╭──

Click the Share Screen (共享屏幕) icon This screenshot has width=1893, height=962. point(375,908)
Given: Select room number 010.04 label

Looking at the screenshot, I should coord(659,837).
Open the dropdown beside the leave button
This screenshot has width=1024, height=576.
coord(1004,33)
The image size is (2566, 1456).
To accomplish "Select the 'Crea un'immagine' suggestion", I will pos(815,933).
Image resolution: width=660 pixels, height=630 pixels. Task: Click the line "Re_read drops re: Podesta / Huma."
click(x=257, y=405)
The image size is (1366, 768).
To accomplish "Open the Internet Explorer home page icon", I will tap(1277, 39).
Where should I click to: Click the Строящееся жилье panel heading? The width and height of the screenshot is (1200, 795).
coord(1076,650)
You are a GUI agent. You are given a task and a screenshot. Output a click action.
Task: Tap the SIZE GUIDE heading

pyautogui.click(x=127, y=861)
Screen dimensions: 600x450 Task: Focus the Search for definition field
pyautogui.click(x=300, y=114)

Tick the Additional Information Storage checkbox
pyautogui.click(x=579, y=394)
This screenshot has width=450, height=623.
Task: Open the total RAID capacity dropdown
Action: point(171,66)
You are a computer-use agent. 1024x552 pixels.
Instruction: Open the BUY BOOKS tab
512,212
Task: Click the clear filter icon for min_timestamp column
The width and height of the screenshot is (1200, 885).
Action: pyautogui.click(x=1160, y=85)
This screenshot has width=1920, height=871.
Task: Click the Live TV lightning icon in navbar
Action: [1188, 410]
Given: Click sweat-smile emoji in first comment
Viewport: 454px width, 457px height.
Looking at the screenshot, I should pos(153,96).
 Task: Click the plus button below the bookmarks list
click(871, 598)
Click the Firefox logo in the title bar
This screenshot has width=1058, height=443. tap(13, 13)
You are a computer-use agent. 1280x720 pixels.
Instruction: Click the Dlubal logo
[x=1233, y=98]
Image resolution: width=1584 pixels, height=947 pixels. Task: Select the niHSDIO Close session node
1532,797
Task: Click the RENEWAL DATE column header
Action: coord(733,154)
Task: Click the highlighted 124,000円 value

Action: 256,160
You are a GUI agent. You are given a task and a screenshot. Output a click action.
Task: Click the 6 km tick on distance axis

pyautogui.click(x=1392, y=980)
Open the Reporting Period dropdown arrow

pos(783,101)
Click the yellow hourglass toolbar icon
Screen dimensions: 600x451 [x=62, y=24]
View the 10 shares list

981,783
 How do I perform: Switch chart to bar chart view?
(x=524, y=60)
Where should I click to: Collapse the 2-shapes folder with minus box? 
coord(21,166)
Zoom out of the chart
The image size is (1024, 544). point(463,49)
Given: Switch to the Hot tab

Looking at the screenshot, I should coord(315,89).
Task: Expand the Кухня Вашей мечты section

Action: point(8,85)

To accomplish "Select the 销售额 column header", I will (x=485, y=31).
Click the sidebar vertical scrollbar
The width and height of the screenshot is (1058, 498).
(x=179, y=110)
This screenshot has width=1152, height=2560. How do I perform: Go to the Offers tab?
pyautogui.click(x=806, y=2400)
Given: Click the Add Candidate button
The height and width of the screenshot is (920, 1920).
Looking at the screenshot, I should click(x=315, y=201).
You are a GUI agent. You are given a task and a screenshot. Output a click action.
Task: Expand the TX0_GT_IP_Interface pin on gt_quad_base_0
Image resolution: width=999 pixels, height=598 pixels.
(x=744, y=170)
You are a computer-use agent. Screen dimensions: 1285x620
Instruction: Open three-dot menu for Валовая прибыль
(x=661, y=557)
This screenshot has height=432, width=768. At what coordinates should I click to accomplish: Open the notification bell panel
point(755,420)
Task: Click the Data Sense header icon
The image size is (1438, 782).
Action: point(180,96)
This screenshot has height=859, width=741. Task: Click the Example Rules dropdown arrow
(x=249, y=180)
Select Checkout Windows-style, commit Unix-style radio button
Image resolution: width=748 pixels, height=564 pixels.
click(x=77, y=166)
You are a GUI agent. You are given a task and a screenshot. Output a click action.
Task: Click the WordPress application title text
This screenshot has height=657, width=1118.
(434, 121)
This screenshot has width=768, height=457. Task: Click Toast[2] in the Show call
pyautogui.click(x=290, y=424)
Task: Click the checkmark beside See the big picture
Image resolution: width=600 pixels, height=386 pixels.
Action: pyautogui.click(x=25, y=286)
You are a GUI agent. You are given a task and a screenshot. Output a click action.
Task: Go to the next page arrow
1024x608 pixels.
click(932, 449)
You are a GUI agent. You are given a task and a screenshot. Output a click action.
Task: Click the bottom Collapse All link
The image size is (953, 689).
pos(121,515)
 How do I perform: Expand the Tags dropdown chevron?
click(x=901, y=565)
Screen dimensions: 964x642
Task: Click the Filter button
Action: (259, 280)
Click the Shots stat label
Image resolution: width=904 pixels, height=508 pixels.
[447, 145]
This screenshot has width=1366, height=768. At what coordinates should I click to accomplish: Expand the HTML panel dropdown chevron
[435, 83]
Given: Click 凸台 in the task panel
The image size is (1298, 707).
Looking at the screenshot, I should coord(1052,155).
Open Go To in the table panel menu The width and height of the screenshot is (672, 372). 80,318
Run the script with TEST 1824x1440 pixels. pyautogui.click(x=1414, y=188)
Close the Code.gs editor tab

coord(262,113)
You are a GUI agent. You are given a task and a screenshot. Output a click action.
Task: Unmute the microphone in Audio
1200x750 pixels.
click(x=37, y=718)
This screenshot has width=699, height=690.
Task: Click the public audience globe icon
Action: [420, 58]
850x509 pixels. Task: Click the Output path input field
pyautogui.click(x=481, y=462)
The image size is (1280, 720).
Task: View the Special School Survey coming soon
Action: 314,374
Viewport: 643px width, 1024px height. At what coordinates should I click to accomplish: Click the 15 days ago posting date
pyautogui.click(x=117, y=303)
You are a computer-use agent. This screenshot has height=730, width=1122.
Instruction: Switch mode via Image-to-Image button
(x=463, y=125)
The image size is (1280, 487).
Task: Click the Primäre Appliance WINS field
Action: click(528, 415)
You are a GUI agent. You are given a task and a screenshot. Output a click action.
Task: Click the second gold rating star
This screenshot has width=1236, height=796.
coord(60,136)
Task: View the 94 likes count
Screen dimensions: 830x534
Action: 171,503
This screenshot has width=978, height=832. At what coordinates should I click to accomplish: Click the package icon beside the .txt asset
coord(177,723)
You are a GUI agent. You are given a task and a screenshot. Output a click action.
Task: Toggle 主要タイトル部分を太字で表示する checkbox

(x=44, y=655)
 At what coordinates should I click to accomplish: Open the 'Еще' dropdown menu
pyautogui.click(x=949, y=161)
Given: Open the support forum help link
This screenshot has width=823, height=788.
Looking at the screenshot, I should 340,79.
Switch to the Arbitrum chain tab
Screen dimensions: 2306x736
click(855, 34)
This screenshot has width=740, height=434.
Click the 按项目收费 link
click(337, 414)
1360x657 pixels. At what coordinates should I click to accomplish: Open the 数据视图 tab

╰──

TASK PROMPT: Output the full listing above once again, verbatim.

SOLVED PROBLEM:
Click the Share Screen (共享屏幕) icon This screenshot has width=1893, height=962. point(375,908)
Given: Select room number 010.04 label

Looking at the screenshot, I should coord(659,837).
Open the dropdown beside the leave button
This screenshot has width=1024, height=576.
coord(1004,33)
The image size is (2566, 1456).
To accomplish "Select the 'Crea un'immagine' suggestion", I will pos(815,933).
Image resolution: width=660 pixels, height=630 pixels. Task: Click the line "Re_read drops re: Podesta / Huma."
click(x=257, y=405)
The image size is (1366, 768).
To accomplish "Open the Internet Explorer home page icon", I will tap(1277, 39).
Where should I click to: Click the Строящееся жилье panel heading? The width and height of the screenshot is (1200, 795).
coord(1076,650)
You are a GUI agent. You are given a task and a screenshot. Output a click action.
Task: Tap the SIZE GUIDE heading

pyautogui.click(x=127, y=861)
Screen dimensions: 600x450 Task: Focus the Search for definition field
pyautogui.click(x=300, y=114)

Tick the Additional Information Storage checkbox
pyautogui.click(x=579, y=394)
This screenshot has width=450, height=623.
Task: Open the total RAID capacity dropdown
Action: point(171,66)
You are a computer-use agent. 1024x552 pixels.
Instruction: Open the BUY BOOKS tab
512,212
Task: Click the clear filter icon for min_timestamp column
The width and height of the screenshot is (1200, 885).
Action: pyautogui.click(x=1160, y=85)
This screenshot has width=1920, height=871.
Task: Click the Live TV lightning icon in navbar
Action: [1188, 410]
Given: Click sweat-smile emoji in first comment
Viewport: 454px width, 457px height.
Looking at the screenshot, I should pos(153,96).
 Task: Click the plus button below the bookmarks list
click(871, 598)
Click the Firefox logo in the title bar
This screenshot has width=1058, height=443. tap(13, 13)
You are a computer-use agent. 1280x720 pixels.
Instruction: Click the Dlubal logo
[x=1233, y=98]
Image resolution: width=1584 pixels, height=947 pixels. Task: Select the niHSDIO Close session node
1532,797
Task: Click the RENEWAL DATE column header
Action: coord(733,154)
Task: Click the highlighted 124,000円 value

Action: 256,160
You are a GUI agent. You are given a task and a screenshot. Output a click action.
Task: Click the 6 km tick on distance axis

pyautogui.click(x=1392, y=980)
Open the Reporting Period dropdown arrow

pos(783,101)
Click the yellow hourglass toolbar icon
Screen dimensions: 600x451 [x=62, y=24]
View the 10 shares list

981,783
 How do I perform: Switch chart to bar chart view?
(x=524, y=60)
Where should I click to: Collapse the 2-shapes folder with minus box? 
coord(21,166)
Zoom out of the chart
The image size is (1024, 544). point(463,49)
Given: Switch to the Hot tab

Looking at the screenshot, I should coord(315,89).
Task: Expand the Кухня Вашей мечты section

Action: point(8,85)

To accomplish "Select the 销售额 column header", I will (x=485, y=31).
Click the sidebar vertical scrollbar
The width and height of the screenshot is (1058, 498).
(x=179, y=110)
This screenshot has width=1152, height=2560. How do I perform: Go to the Offers tab?
pyautogui.click(x=806, y=2400)
Given: Click the Add Candidate button
The height and width of the screenshot is (920, 1920).
Looking at the screenshot, I should click(x=315, y=201).
You are a GUI agent. You are given a task and a screenshot. Output a click action.
Task: Expand the TX0_GT_IP_Interface pin on gt_quad_base_0
Image resolution: width=999 pixels, height=598 pixels.
(x=744, y=170)
You are a computer-use agent. Screen dimensions: 1285x620
Instruction: Open three-dot menu for Валовая прибыль
(x=661, y=557)
This screenshot has height=432, width=768. At what coordinates should I click to accomplish: Open the notification bell panel
point(755,420)
Task: Click the Data Sense header icon
The image size is (1438, 782).
Action: point(180,96)
This screenshot has height=859, width=741. Task: Click the Example Rules dropdown arrow
(x=249, y=180)
Select Checkout Windows-style, commit Unix-style radio button
Image resolution: width=748 pixels, height=564 pixels.
click(x=77, y=166)
You are a GUI agent. You are given a task and a screenshot. Output a click action.
Task: Click the WordPress application title text
This screenshot has height=657, width=1118.
(434, 121)
This screenshot has width=768, height=457. Task: Click Toast[2] in the Show call
pyautogui.click(x=290, y=424)
Task: Click the checkmark beside See the big picture
Image resolution: width=600 pixels, height=386 pixels.
Action: pyautogui.click(x=25, y=286)
You are a GUI agent. You are given a task and a screenshot. Output a click action.
Task: Go to the next page arrow
1024x608 pixels.
click(932, 449)
You are a GUI agent. You are given a task and a screenshot. Output a click action.
Task: Click the bottom Collapse All link
The image size is (953, 689).
pos(121,515)
 How do I perform: Expand the Tags dropdown chevron?
click(x=901, y=565)
Screen dimensions: 964x642
Task: Click the Filter button
Action: (259, 280)
Click the Shots stat label
Image resolution: width=904 pixels, height=508 pixels.
[447, 145]
This screenshot has width=1366, height=768. At what coordinates should I click to accomplish: Expand the HTML panel dropdown chevron
[435, 83]
Given: Click 凸台 in the task panel
The image size is (1298, 707).
Looking at the screenshot, I should coord(1052,155).
Open Go To in the table panel menu The width and height of the screenshot is (672, 372). 80,318
Run the script with TEST 1824x1440 pixels. pyautogui.click(x=1414, y=188)
Close the Code.gs editor tab

coord(262,113)
You are a GUI agent. You are given a task and a screenshot. Output a click action.
Task: Unmute the microphone in Audio
1200x750 pixels.
click(x=37, y=718)
This screenshot has width=699, height=690.
Task: Click the public audience globe icon
Action: [420, 58]
850x509 pixels. Task: Click the Output path input field
pyautogui.click(x=481, y=462)
The image size is (1280, 720).
Task: View the Special School Survey coming soon
Action: 314,374
Viewport: 643px width, 1024px height. At what coordinates should I click to accomplish: Click the 15 days ago posting date
pyautogui.click(x=117, y=303)
You are a computer-use agent. This screenshot has height=730, width=1122.
Instruction: Switch mode via Image-to-Image button
(x=463, y=125)
The image size is (1280, 487).
Task: Click the Primäre Appliance WINS field
Action: click(528, 415)
You are a GUI agent. You are given a task and a screenshot. Output a click action.
Task: Click the second gold rating star
This screenshot has width=1236, height=796.
coord(60,136)
Task: View the 94 likes count
Screen dimensions: 830x534
Action: 171,503
This screenshot has width=978, height=832. At what coordinates should I click to accomplish: Click the package icon beside the .txt asset
coord(177,723)
You are a GUI agent. You are given a task and a screenshot. Output a click action.
Task: Toggle 主要タイトル部分を太字で表示する checkbox

(x=44, y=655)
 At what coordinates should I click to accomplish: Open the 'Еще' dropdown menu
pyautogui.click(x=949, y=161)
Given: Open the support forum help link
This screenshot has width=823, height=788.
Looking at the screenshot, I should 340,79.
Switch to the Arbitrum chain tab
Screen dimensions: 2306x736
click(855, 34)
This screenshot has width=740, height=434.
Click the 按项目收费 link
click(337, 414)
1360x657 pixels. At what coordinates should I click to accomplish: Open the 数据视图 tab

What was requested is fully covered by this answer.